Farabi Ibn Kora was clearly trying to show the kaghan that is was essential and unquestionably useful for him and his people to abandon their faith and convert to one of the three powerful confessions, depending on which representative was best able to interpret the world for him and offer the truest answers to his questions. Farabi Ibn Kora's interpretation of the scene seemed the most persuasive, and the kaghan accepted his arguments, submitted to Islamic teaching, removing his belt, and prayed to Allah.

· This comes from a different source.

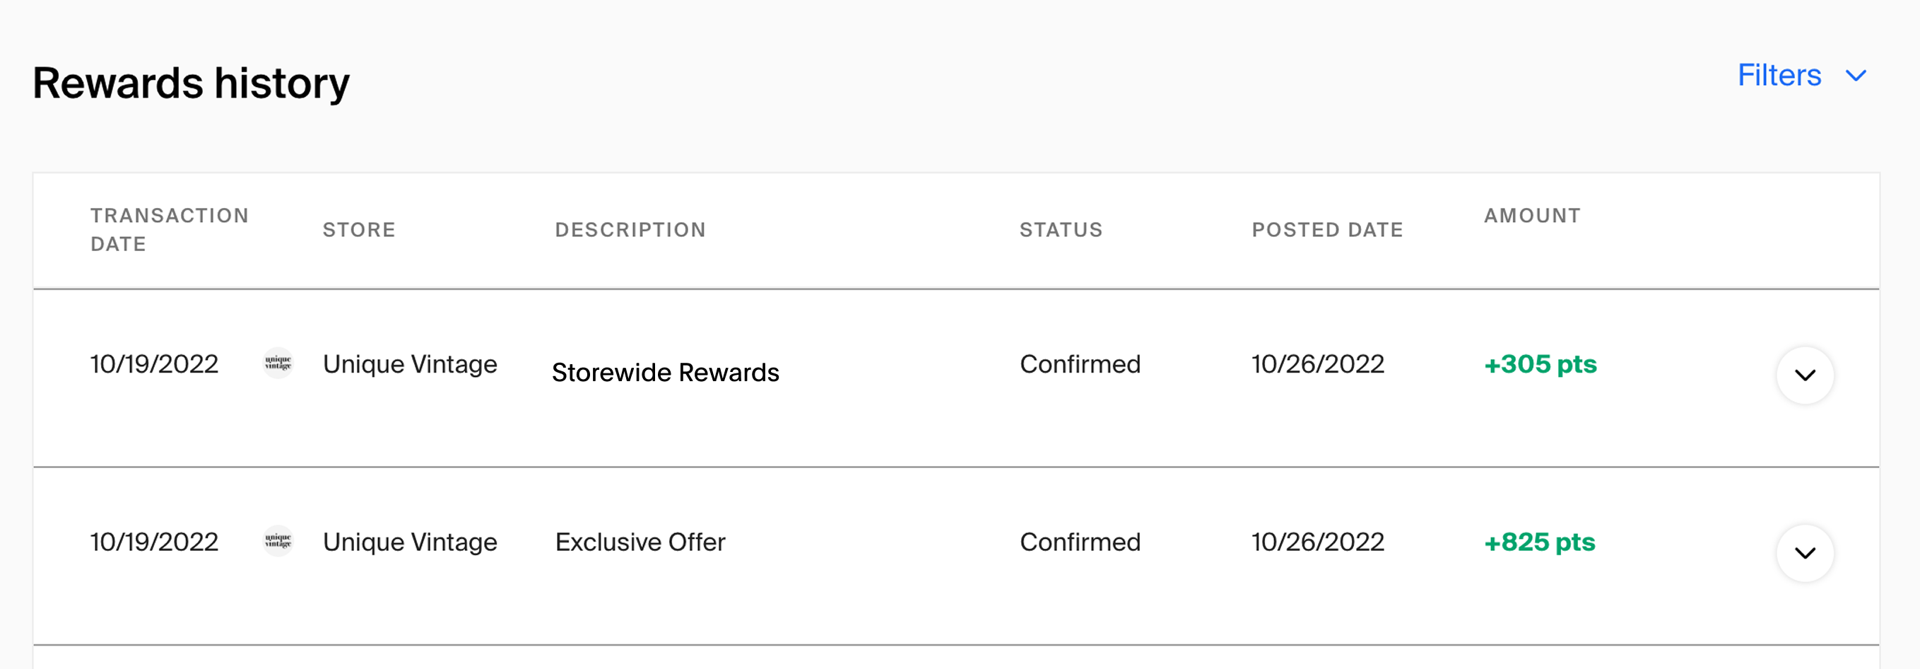This screenshot has height=669, width=1920.
Task: Sort by the Posted Date column header
Action: coord(1327,230)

Those Islamic sources that believed that Ibn Kora never took part in the polemic and never even reached the court of the Khazar kaghan, because he had been poisoned en route, cite a certain text that, they say, could be his biography. Ibn Kora was convinced that his entire life had already been inscribed in a book and was patterned according to a story told long, long, ago. He read A Thousand and One Nights and a thousand and two other similar stories, but nowhere did he find the one that he lived his life by. He had a horse so swift that its ears flew like birds, even when he stood in place. Then one day the caliph of Samaria sent him to Itil to win over the Khazar kaghan to Islam. Ibn Kora started preparing for his mission. Among other things, he obtained the poems of the Khazar Princess Ateh and found one that seemed to be what he had so long been looking for, the story that had patterned his life. The only thing that did not fit and that surprised Ibn Kora was that the text spoke of a woman, not a man. Everything else fit; even the kaghan's court was called a "school". Ibn Kora translated the account into Arabic, thinking how the truth was merely a trick. The translation is found in a Note About the Traveler and the School.